Grand Duke Jean of Luxembourg, Duke of Nassau, celebrated his 97th Birthday, as the world’s oldest and the longest-living current or former monarch.
He reigned from 1964 until his abdication in 2000.
The Grand Ducal Court of Luxembourg has released six photos to mark Grand Duke Jean’s 97th Birthday, including one featuring three generations.
He was born Jean Benoît Guillaume Robert Antoine Louis Marie Adolphe Marc d’avians at Colmar-Berg on 5 January 1921, the eldest son of Grand Duchess Charlotte and Prince Félix of Luxembourg. He is also descended, on his father’s side, from French Kings, Louis IX and Louis XIV.
Prince Jean was educated in Luxembourg and completed secondary school at the Catholic boarding school Ampleforth College in the UK.
He became the Hereditary Grand Duke, as their heir-apparent, when he came of age on 5 January 1939.

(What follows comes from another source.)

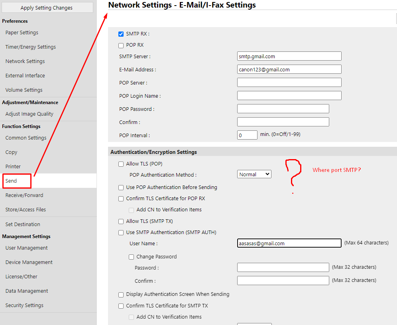Open Set Destination settings
The width and height of the screenshot is (397, 325).
[23, 224]
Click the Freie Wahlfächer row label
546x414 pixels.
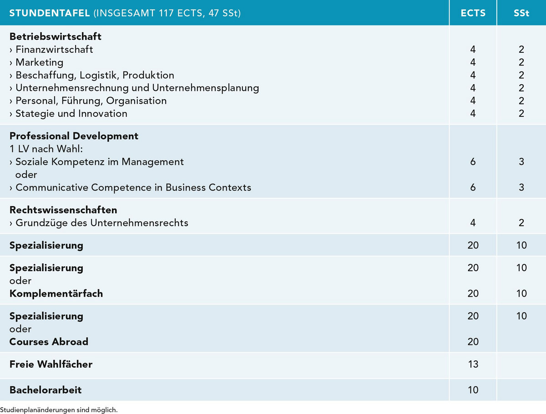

World War II and Years in Exile
The Grand Ducal Family were forced into exile during World War II, after they were warned of an imminent German invasion. They originally sought refuge in France, Portugal, then the United States of America and Canada.
However, on 6 October 1942, Prince Félix and the Hereditary Grand Duke arrived in Great Britain to join the British Army, Prince Jean joined the Irish Guards, following King George VI’s advice, and studied at the Military Academy at Sandhurst, where he obtained the rank of Second Lieutenant on 28 July 1943. He also addressed the people of Luxembourg via BBC radio on the same day.

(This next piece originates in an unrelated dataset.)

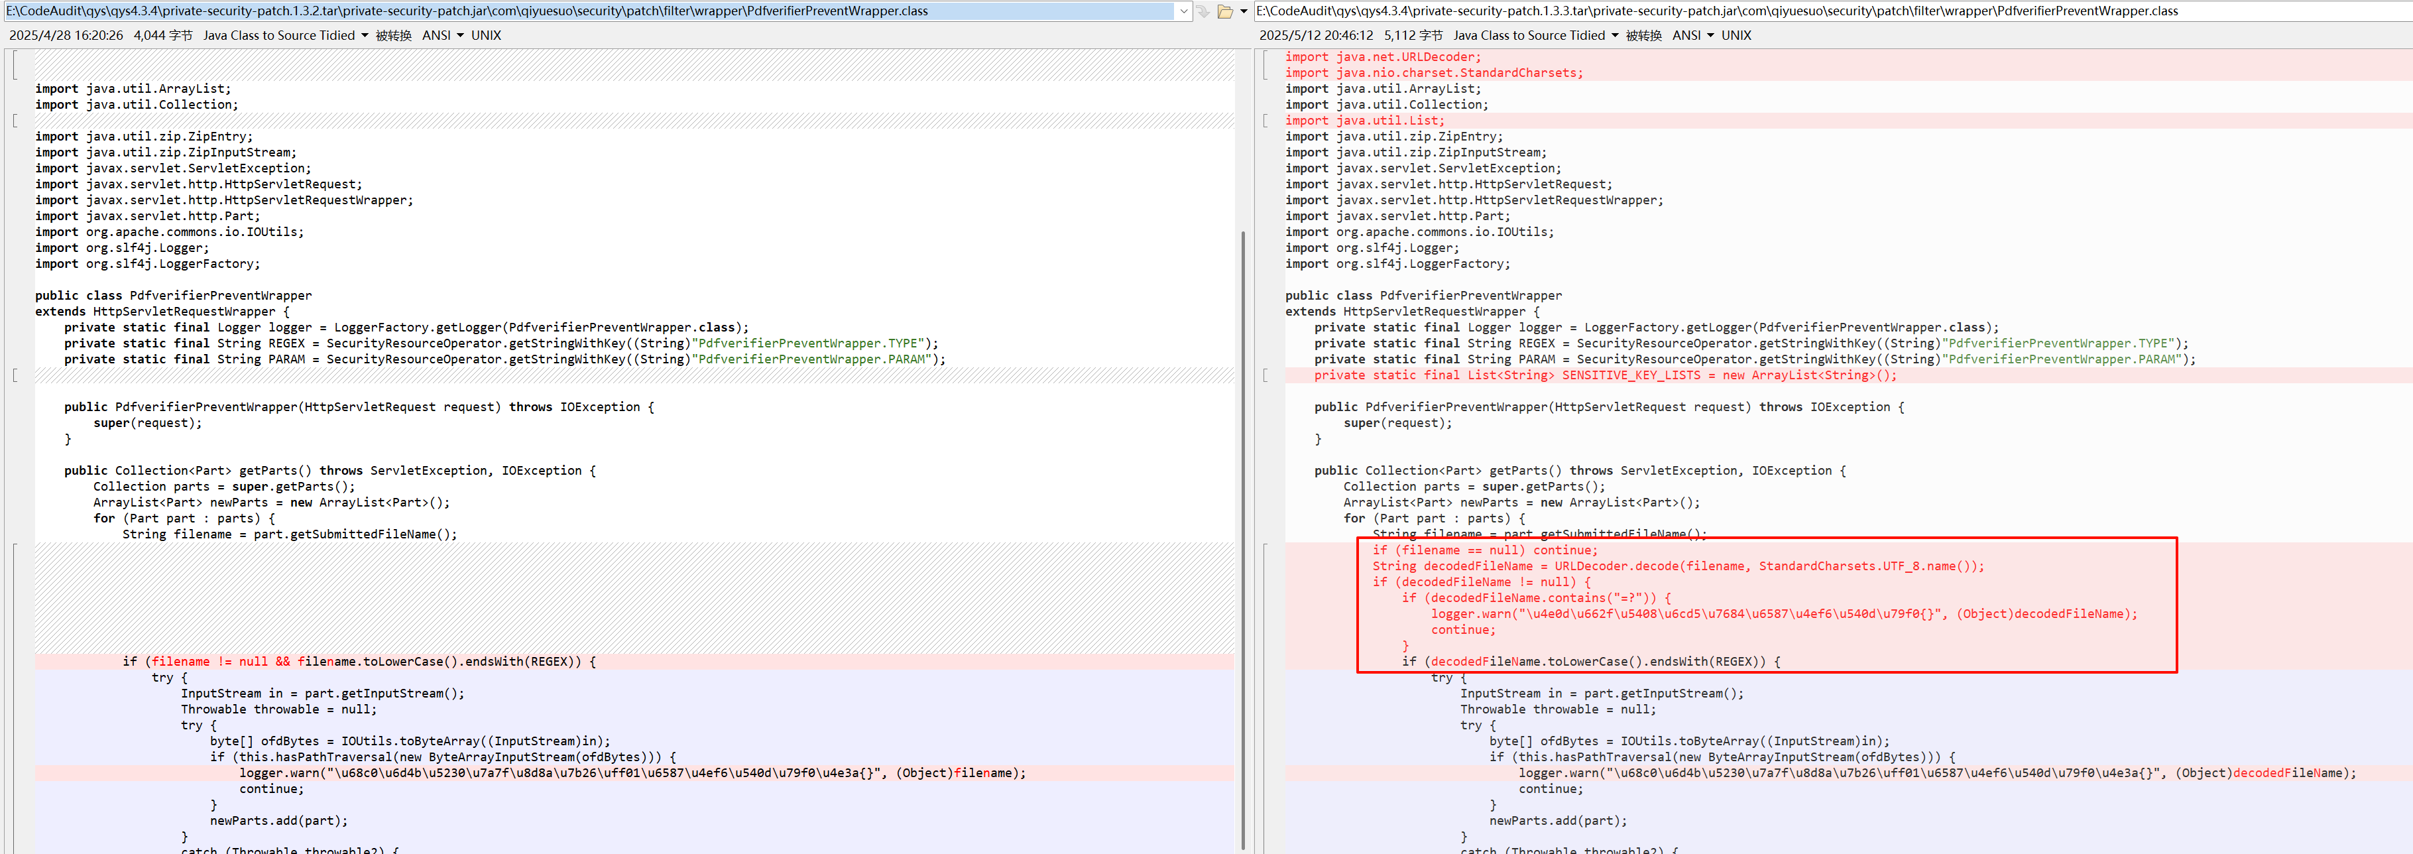Click the right file path input field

In August 1943, Prince Jean served as a guard at Buckingham Palace and remembered his mother and sisters’ visit whilst on duty, as he had to remain motionless the whole time!

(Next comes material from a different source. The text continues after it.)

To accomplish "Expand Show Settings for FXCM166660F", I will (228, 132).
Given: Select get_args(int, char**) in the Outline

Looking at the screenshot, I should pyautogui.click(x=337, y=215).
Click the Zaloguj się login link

He landed in Normandy on 11 June 1944, as remember of a reinforcement unit, and took part in the Battle of Caen (Operation Goodwood) and the liberation of Brussels. He also served on the military staff of the 32nd brigade of the Guards Armoured Division in Normandy.
On 10 September 1944, he crossed the border at Rodange with his father, Prince Félix, and participated in the liberation of Luxembourg from Nazi occupation.
However, Prince Jean fought in the Battle of the Bulge to block the German route towards Antwerp.
Once the German resistance had been broken, Prince Jean, as part of the Guards Armoured Division began moving towards Bremen and Hamburg.
At the beginning of April 1945, Prince Jean received orders to return to Luxembourg to welcome his mother, Grand Duchess Charlotte who arrived home to an overjoyed population.
Grand Duke Jean was appointed as a Stranger Knight of Britain’s most prestigious order of chivalry, the Order of the Garter in 1972.
Queen Elizabeth II of Great Britain promoted Prince Jean to Colonel of the Irish Guards regiment on 21 August 1984 and made Honorary General of the British Army on 17 March 1995.
Prince Jean married Princess Josephine-Charlotte of Belgium at Luxembourg Cathedral. They set up home at the Château de Betzdorf where their five children, Princess Marie-Astrid, Prince Henri, Prince Jean, Princess Margaretha and Prince Guillaume were born.
His eldest daughter Marie-Astrid was once considered as an eligible bride for Prince Charles during the 1970s but a match was unlikely under the terms of the Act of Settlement 1701, which prevented the heir to the British monarchy marrying a Catholic.
Grand Duchess Charlotte signed her act of abdication on 12 November 1964, so Jean, the Hereditary Grand Duke, became the 8th Luxembourg sovereign since the Grand Duchy was founded in 1815.
His reign was one of the most prosperous ever known by the Grand Duchy which contributed to political, economic and social life in Luxembourg, and providing an unprecedented stability for the nation.
He ended his reign on 7 October 2000, stepping down in favour of his eldest son, Grand Duke Henri.
Grand Duke Jean is interested in environmental issues, protecting fauna and flora, and enjoys sports, photography and music.
He is the Chief Scout of the Luxembourg Boy Scouts Association; Honorary President of the Luxemburg Olympic and Sports Committee; Member and, since 1998, Honorary Dean of the International Olympic Committee.
Grand Duke Jean and Grand Duchess Joséphine-Charlotte moved to Fischbach Castle since 2002 in retirement. He has lived alone since his wife’s death in 2005.